With the “treaty republic” status, Stalin had allowed the Abkhaz to perceive themselves as akin to a Union republic but not join the USSR as a fourth constituent of the South Caucasus Federation. His dispensation stemmed from his wariness of Georgian nationalism, his admiration for Lakoba, and Abkhazia’s uniqueness as the Soviet Union’s only subtropical region. But belated collectivization in the region’s Gudauta district had provoked a mass peasant uprising.60 Lakoba negotiated a settlement without bloodshed, but Stalin terminated the “treaty republic” designation, specifying it as an “autonomous republic” in Georgia.61 This spurred further protests, including in Lakoba’s home village of Lykhny; the local party boss blamed Lakoba’s indulgence of “kulaks.”62 Lakoba managed to disperse the crowds peacefully again, promising to travel to Moscow on their behalf.63 The OGPU arrested putative ringleaders, but Lakoba did manage to see Stalin and extract an accommodation: collectivization would resume, yet exclude horses.64 Still, Stalin’s upheaval affected governing structures, too, and empowered a man who emerged as Lakoba’s cunning rivaclass="underline" Lavrenti Beria.65

“A GOOD ORGANIZER”

Beria’s Mingrelian family was descended from a feudal prince, but he was born, in 1899, to modest circumstances in a hillside village in Abkhazia.
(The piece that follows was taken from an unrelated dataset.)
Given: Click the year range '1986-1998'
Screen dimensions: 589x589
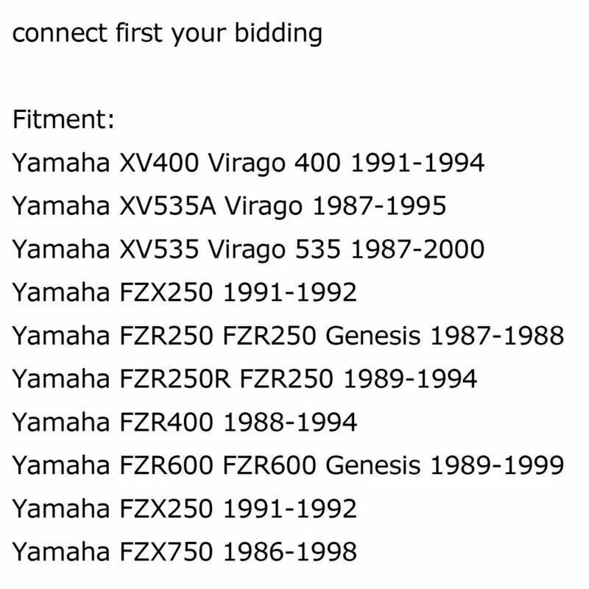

He attended Sukhum’s city school, whose subjects included Russian, Orthodox theology, arithmetic, and science. His mother, Marta, like Keke Geladze, worked as a seamstress to pay for school; Beria, also like Stalin, might have been helped by a rich patron (a textile merchant who employed Marta as a domestic). Beria joined the party after the tsar’s abdication, served in the army, and graduated from high school with honors.66 He missed the revolution, and spent part of the civil war on the wrong side: the Musavat (“Equality”) party of Azerbaijani nationalists had established an independent republic through the meddling of Ottoman and then British occupation forces, and after the British left, Beria joined Musavat counterintelligence.67 Following the Bolshevik reconquest, he was arrested. A meeting was called and Orjonikidze and others ruled that the party had likely assigned Beria to infiltrate the “bourgeois nationalists.”68 Beria enrolled at the newly established Polytechnic University, on the premises of his old high school, with a state stipend, to fulfill his dream of becoming an engineer, but Mircafar Bagirov (b. 1896), the twenty-four-year-old head of the Azerbaijan Cheka, recruited Beria and, after a few weeks, named him deputy secret police chief, at age twenty-one.69

Beria’s Soviet secret police dirty work provoked numerous investigations for abuses.70 “I feel that everyone dislikes me,” he wrote to Orjonikidze (May 1930). “In the minds of many comrades, I am the prime cause of all the unpleasantries that befell comrades over the recent period, and I figure almost like a stool pigeon.”71 Underhandedly, Beria attacked everyone else, but he felt perpetually put upon—just like Stalin.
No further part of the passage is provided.